Cependant, comme vu auparavant, il n’est pas forcément indispensable d’avoir une défense exceptionnelle pour gagner le titre. Si l’on prend les Colts de 2006, ils ont fait un bon boulot pour limiter les attaques adverses en playoffs, mais ils ont surtout été guidés par un Peyton Manning en mission qui a inscrit 32 points aux Patriots lors de la deuxième mi-temps de la finale AFC, avant de terminer MVP du Super Bowl. Cette année-là, Indianapolis avait la deuxième meilleure attaque aérienne de la ligue, avec notamment deux receveurs à plus de 1 300 yards sur la saison (Marvin Harrison et Reggie Wayne). Quant aux Saints de 2009, ils étaient certes très performants pour voler le ballon aux adversaires (39 takeaways sur la saison), sauf que c’est d’abord l’attaque menée par Drew Brees qui a permis à New Orleans de terminer au sommet, avec un peu plus de 400 yards accumulés par match !

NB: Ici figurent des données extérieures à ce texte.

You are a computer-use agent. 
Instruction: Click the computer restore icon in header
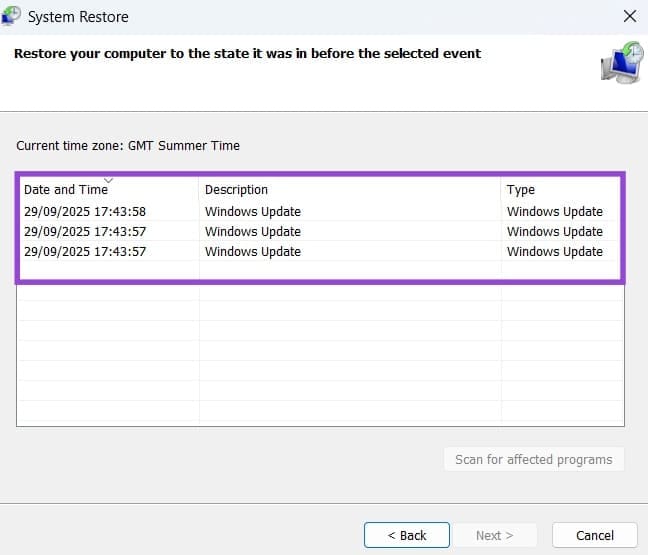[x=621, y=63]
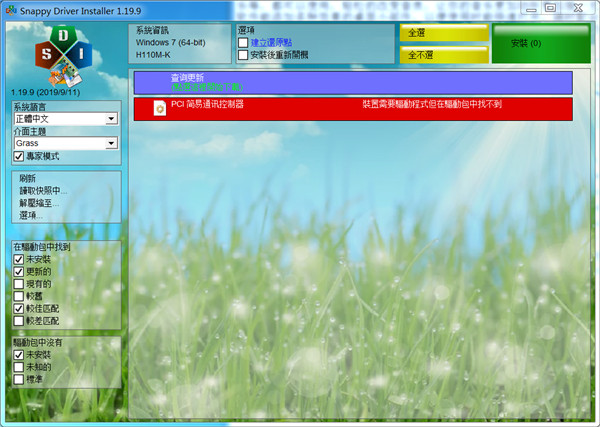Uncheck 更新的 under 在驅動包中找到
The height and width of the screenshot is (427, 600).
(19, 271)
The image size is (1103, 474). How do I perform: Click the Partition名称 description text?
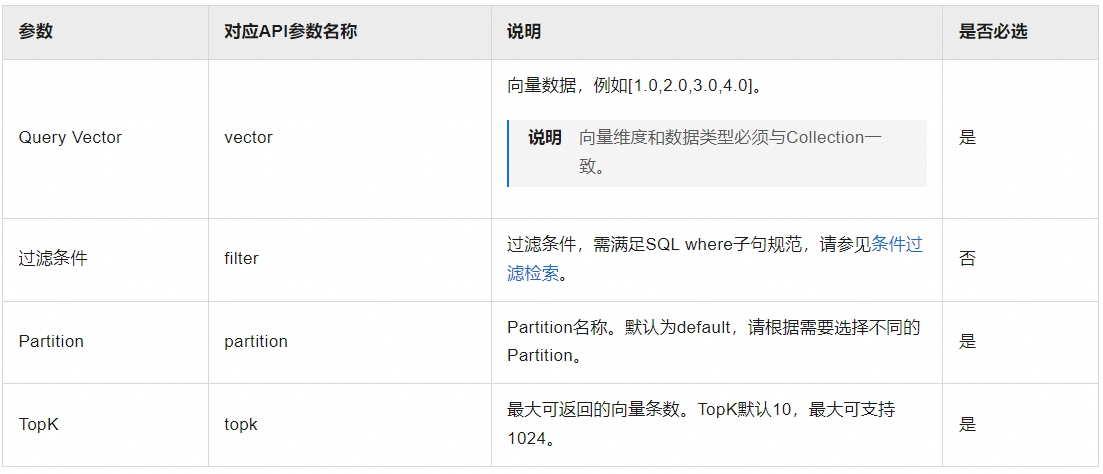click(712, 328)
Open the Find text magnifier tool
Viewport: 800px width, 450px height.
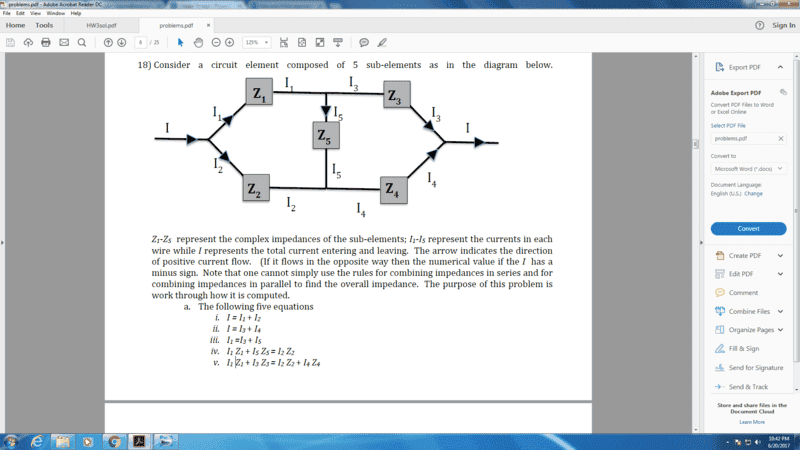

De plus, il y a un paramètre qui est souvent sous-estimé et on le retrouve dans une autre expression, un peu plus française celle-là, à savoir « la meilleure défense, c’est l’attaque ». Quand une équipe est performante offensivement et est capable de rester sur le terrain, elle a forcément beaucoup moins de chances d’encaisser des points. Il y a qu’à regarder les Cowboys de cette année pour s’en rendre compte. Porté par une grosse attaque (4è de la NFL avec 27,2 points marqués par match) et surtout un jeu de course dévastateur (155,1 yards en moyenne), Dallas arrive à combler les faiblesses de sa défense, très bien classée d’un point de vue statistique (4è de la ligue avec 18,6 points encaissés par match) mais pas forcément élite au niveau de sa valeur intrinsèque. Ce n’est pas par hasard si la majorité des équipes championnes sont bien classées défensivement comme offensivement. Tout cela pour dire que les deux secteurs de jeu fonctionnent toujours ensemble et qu’il n’est pas très pertinent de les analyser à part. Cela ne signifie pas qu’il y a équilibre mais simplement corrélation.
Verdict
Au final, il n’y a pas vraiment de formule magique. Bien sûr, une excellente défense peut vous permettre de gagner, mais l’attaque doit remplir son rôle. L’inverse est vrai également étant donné qu’une grosse équipe offensive peut très bien remporter le titre, à condition qu’elle ne soit pas en mode portes ouvertes. Dire que c’est la défense qui fait gagner des titres est donc très réducteur voire même incorrect selon les situations.
Alors oui, en playoffs, quand les conditions climatiques deviennent difficiles, le jeu a tendance à changer et les défenses peuvent peut-être prendre plus d’importance. Mais dans le même temps, il faut aussi tenir compte du fait que les règles actuelles de la NFL favorisent clairement les attaques, ce qui diminue forcément l’impact des escouades défensives.
Bref, pour remporter un Super Bowl, il faut tout simplement être une équipe complète, capable d’être décisive des deux côtés du terrain.